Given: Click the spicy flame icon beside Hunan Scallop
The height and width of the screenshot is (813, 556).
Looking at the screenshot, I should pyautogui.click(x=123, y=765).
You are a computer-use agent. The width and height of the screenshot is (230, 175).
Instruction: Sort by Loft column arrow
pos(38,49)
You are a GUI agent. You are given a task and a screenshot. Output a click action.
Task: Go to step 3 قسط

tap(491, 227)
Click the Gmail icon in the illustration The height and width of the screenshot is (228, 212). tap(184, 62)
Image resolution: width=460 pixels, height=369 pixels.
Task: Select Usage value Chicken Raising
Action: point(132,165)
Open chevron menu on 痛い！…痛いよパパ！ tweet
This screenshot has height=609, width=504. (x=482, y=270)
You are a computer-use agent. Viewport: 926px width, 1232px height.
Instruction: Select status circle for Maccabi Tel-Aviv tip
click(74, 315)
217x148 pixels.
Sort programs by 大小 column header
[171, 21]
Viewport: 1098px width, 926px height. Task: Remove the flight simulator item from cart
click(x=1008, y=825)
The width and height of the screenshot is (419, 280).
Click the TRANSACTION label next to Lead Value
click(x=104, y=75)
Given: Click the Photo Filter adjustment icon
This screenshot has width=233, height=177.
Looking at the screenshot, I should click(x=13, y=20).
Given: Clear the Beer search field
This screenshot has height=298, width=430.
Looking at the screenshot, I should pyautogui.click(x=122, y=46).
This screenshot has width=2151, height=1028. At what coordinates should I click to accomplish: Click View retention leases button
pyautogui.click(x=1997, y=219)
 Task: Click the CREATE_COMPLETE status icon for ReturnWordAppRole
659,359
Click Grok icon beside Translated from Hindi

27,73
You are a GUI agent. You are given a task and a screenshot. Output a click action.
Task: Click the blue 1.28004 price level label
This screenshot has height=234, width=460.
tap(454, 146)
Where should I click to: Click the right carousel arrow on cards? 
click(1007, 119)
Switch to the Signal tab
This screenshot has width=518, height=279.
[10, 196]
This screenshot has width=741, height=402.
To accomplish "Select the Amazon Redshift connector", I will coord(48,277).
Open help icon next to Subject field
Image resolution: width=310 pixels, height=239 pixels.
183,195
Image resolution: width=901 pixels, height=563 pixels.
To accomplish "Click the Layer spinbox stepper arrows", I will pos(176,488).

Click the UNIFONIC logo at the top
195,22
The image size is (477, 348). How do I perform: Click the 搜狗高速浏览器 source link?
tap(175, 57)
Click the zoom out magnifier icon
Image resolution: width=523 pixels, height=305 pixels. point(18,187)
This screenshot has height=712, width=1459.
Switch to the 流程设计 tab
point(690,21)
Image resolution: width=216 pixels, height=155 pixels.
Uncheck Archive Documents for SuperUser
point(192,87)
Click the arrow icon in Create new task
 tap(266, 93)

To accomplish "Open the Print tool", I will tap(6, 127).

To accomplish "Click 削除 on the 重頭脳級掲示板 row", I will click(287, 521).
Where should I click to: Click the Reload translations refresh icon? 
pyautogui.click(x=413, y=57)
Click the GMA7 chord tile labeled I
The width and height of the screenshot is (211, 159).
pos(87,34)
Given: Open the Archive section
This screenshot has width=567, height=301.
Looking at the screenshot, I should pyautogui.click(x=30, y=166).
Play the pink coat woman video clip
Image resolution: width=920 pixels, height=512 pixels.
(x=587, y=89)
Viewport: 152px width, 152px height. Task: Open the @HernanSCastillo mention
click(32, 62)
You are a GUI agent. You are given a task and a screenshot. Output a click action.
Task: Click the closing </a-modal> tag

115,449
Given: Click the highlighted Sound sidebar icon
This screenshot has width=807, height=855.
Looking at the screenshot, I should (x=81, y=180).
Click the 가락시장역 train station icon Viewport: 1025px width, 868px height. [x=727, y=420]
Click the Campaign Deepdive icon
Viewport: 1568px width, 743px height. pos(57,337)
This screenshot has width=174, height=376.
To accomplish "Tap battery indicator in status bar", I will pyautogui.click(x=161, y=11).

_PROBLEM STATEMENT_:
Without dropping a single line, output the records above exactly.

_EXERCISE RESPONSE_:
Given: Click the spicy flame icon beside Hunan Scallop
The height and width of the screenshot is (813, 556).
Looking at the screenshot, I should pyautogui.click(x=123, y=765).
You are a computer-use agent. The width and height of the screenshot is (230, 175).
Instruction: Sort by Loft column arrow
pos(38,49)
You are a GUI agent. You are given a task and a screenshot. Output a click action.
Task: Go to step 3 قسط

tap(491, 227)
Click the Gmail icon in the illustration The height and width of the screenshot is (228, 212). tap(184, 62)
Image resolution: width=460 pixels, height=369 pixels.
Task: Select Usage value Chicken Raising
Action: point(132,165)
Open chevron menu on 痛い！…痛いよパパ！ tweet
This screenshot has height=609, width=504. (x=482, y=270)
You are a computer-use agent. Viewport: 926px width, 1232px height.
Instruction: Select status circle for Maccabi Tel-Aviv tip
click(74, 315)
217x148 pixels.
Sort programs by 大小 column header
[171, 21]
Viewport: 1098px width, 926px height. Task: Remove the flight simulator item from cart
click(x=1008, y=825)
The width and height of the screenshot is (419, 280).
Click the TRANSACTION label next to Lead Value
click(x=104, y=75)
Given: Click the Photo Filter adjustment icon
This screenshot has width=233, height=177.
Looking at the screenshot, I should click(x=13, y=20).
Given: Clear the Beer search field
This screenshot has height=298, width=430.
Looking at the screenshot, I should pyautogui.click(x=122, y=46).
This screenshot has width=2151, height=1028. At what coordinates should I click to accomplish: Click View retention leases button
pyautogui.click(x=1997, y=219)
 Task: Click the CREATE_COMPLETE status icon for ReturnWordAppRole
659,359
Click Grok icon beside Translated from Hindi

27,73
You are a GUI agent. You are given a task and a screenshot. Output a click action.
Task: Click the blue 1.28004 price level label
This screenshot has height=234, width=460.
tap(454, 146)
Where should I click to: Click the right carousel arrow on cards? 
click(1007, 119)
Switch to the Signal tab
This screenshot has width=518, height=279.
[10, 196]
This screenshot has width=741, height=402.
To accomplish "Select the Amazon Redshift connector", I will coord(48,277).
Open help icon next to Subject field
Image resolution: width=310 pixels, height=239 pixels.
183,195
Image resolution: width=901 pixels, height=563 pixels.
To accomplish "Click the Layer spinbox stepper arrows", I will pos(176,488).

Click the UNIFONIC logo at the top
195,22
The image size is (477, 348). How do I perform: Click the 搜狗高速浏览器 source link?
tap(175, 57)
Click the zoom out magnifier icon
Image resolution: width=523 pixels, height=305 pixels. point(18,187)
This screenshot has height=712, width=1459.
Switch to the 流程设计 tab
point(690,21)
Image resolution: width=216 pixels, height=155 pixels.
Uncheck Archive Documents for SuperUser
point(192,87)
Click the arrow icon in Create new task
 tap(266, 93)

To accomplish "Open the Print tool", I will tap(6, 127).

To accomplish "Click 削除 on the 重頭脳級掲示板 row", I will click(287, 521).
Where should I click to: Click the Reload translations refresh icon? 
pyautogui.click(x=413, y=57)
Click the GMA7 chord tile labeled I
The width and height of the screenshot is (211, 159).
pos(87,34)
Given: Open the Archive section
This screenshot has width=567, height=301.
Looking at the screenshot, I should pyautogui.click(x=30, y=166).
Play the pink coat woman video clip
Image resolution: width=920 pixels, height=512 pixels.
(x=587, y=89)
Viewport: 152px width, 152px height. Task: Open the @HernanSCastillo mention
click(32, 62)
You are a GUI agent. You are given a task and a screenshot. Output a click action.
Task: Click the closing </a-modal> tag

115,449
Given: Click the highlighted Sound sidebar icon
This screenshot has width=807, height=855.
Looking at the screenshot, I should (x=81, y=180).
Click the 가락시장역 train station icon Viewport: 1025px width, 868px height. [x=727, y=420]
Click the Campaign Deepdive icon
Viewport: 1568px width, 743px height. pos(57,337)
This screenshot has width=174, height=376.
To accomplish "Tap battery indicator in status bar", I will pyautogui.click(x=161, y=11).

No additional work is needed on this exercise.